Work to complete
Within the material below, transcribe exactly the lines from the one holding "You are a GUI" through the one holding "Sport (152, 90)", keeping both ends and skipping the rest.

The data
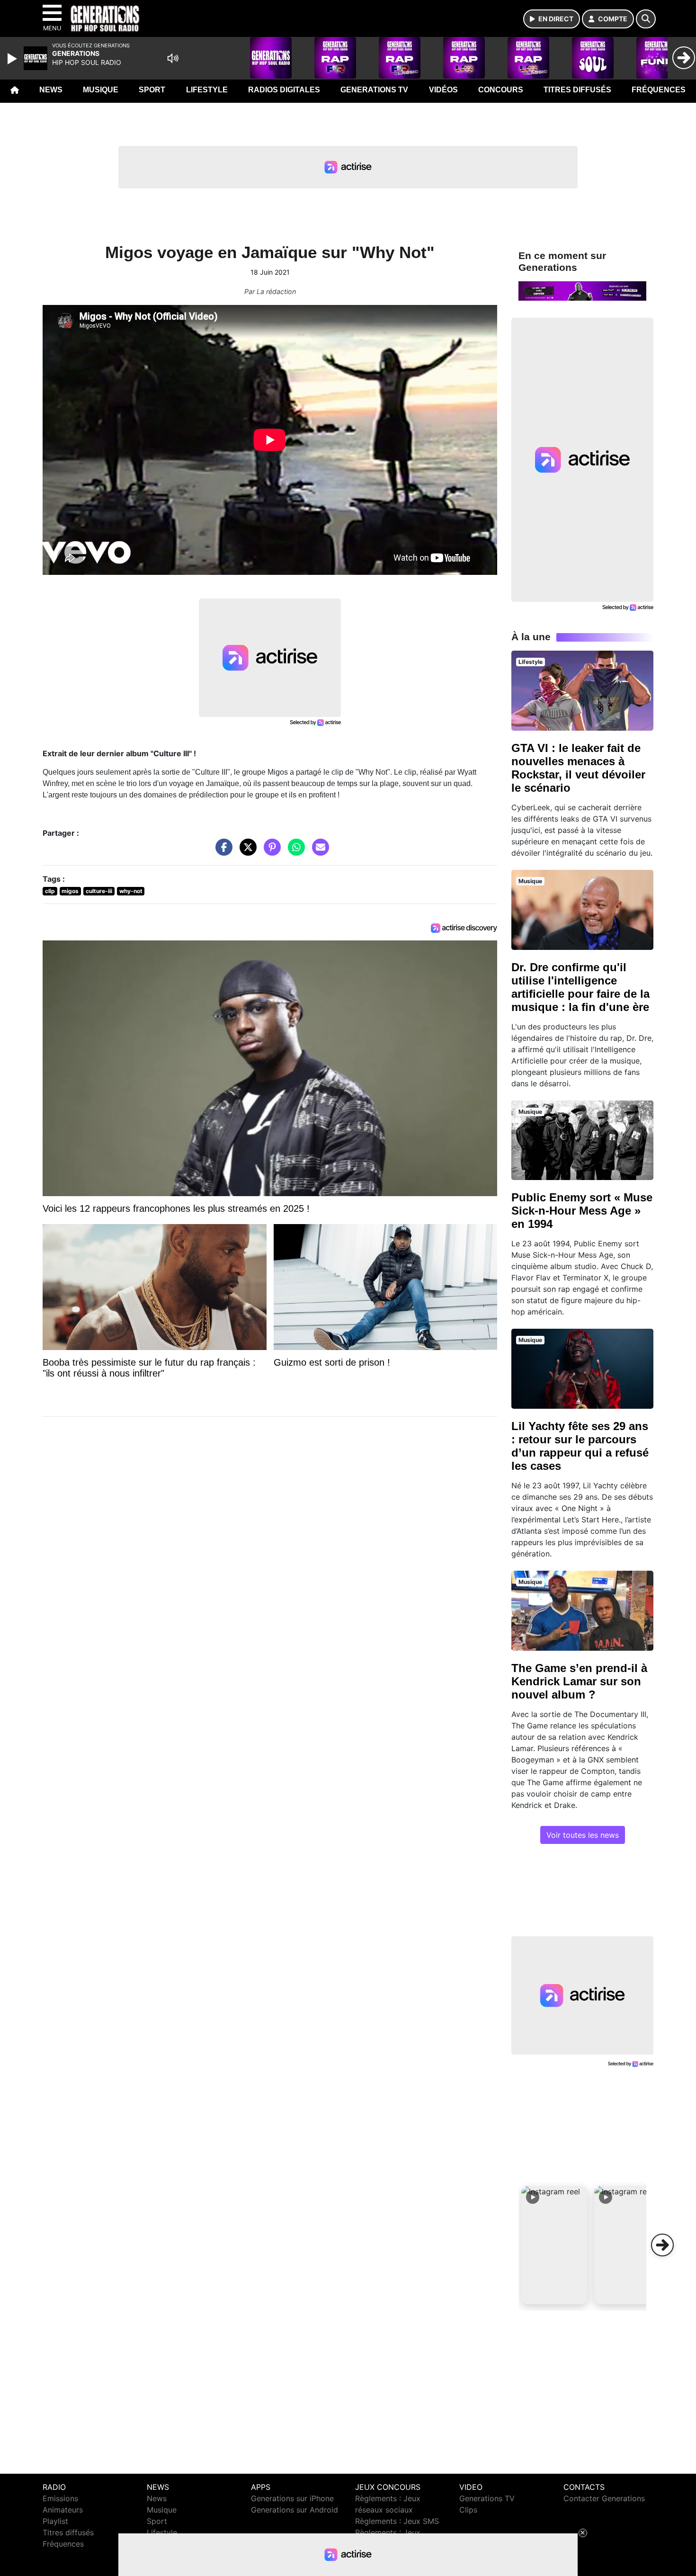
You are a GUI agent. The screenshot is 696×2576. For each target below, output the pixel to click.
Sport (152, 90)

==

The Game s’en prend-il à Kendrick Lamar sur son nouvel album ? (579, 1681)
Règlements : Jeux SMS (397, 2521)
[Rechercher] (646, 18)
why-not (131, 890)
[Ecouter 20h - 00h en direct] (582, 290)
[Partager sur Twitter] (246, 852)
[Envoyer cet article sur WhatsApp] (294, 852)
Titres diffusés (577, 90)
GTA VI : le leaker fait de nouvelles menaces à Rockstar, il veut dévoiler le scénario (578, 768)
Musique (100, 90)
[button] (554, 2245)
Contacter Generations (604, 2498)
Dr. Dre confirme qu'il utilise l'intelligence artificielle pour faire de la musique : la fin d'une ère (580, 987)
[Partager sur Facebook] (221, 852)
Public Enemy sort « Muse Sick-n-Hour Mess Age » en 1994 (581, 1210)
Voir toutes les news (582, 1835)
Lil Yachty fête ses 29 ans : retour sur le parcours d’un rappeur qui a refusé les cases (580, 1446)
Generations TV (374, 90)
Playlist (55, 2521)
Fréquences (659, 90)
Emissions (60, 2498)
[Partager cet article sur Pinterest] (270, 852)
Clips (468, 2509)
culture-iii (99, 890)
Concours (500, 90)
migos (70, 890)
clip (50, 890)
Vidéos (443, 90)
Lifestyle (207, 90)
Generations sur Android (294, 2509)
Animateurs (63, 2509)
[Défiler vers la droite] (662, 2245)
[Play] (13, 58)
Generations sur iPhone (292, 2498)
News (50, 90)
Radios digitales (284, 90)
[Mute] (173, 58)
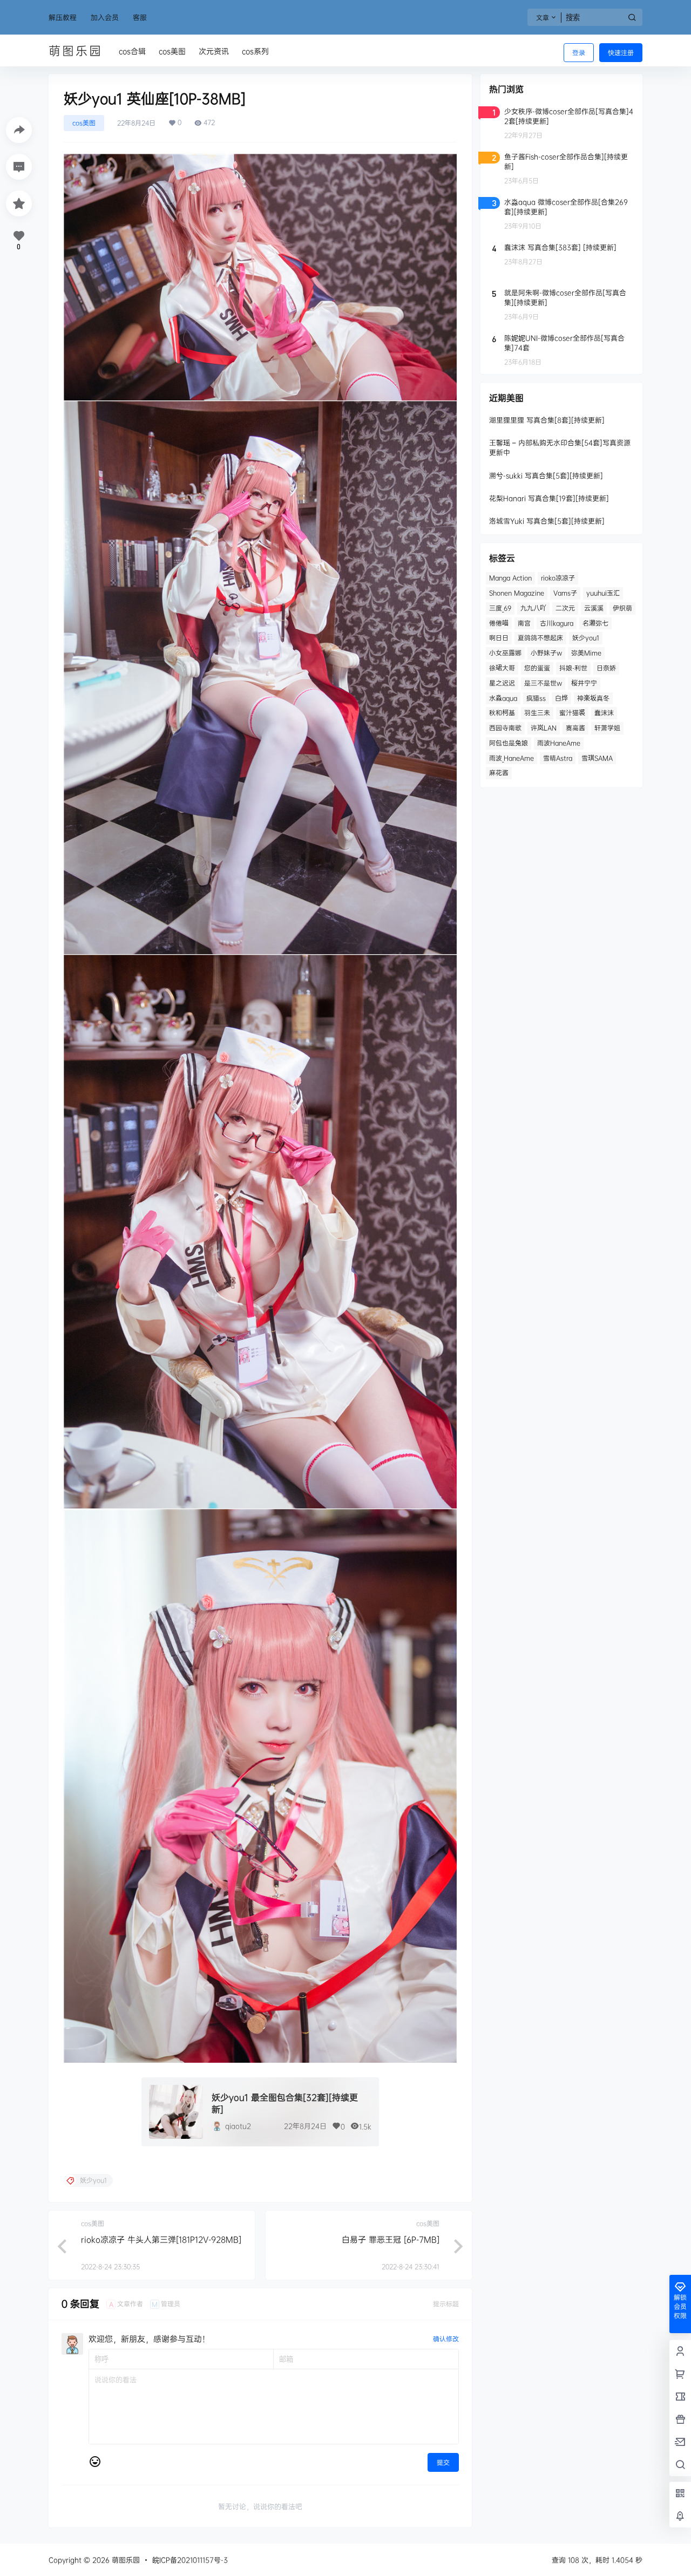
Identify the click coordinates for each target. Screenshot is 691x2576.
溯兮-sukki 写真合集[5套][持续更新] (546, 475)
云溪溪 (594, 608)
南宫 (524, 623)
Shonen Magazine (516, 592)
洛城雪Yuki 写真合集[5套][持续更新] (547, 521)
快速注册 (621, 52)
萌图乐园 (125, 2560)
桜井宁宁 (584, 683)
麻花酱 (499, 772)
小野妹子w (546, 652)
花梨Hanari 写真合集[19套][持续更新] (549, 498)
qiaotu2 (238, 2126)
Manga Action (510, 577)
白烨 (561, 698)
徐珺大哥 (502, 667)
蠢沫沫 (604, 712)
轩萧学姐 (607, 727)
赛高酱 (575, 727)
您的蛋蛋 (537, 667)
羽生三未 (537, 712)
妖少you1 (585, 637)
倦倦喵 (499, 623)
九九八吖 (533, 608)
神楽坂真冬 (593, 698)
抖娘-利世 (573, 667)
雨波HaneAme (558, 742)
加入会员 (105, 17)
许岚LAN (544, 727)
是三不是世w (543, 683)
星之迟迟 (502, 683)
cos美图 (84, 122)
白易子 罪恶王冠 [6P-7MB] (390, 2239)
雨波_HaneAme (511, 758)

Answer
You are a GUI agent. The screenshot is 696×2576. For each target below, output the pixel to click.
Sport (152, 90)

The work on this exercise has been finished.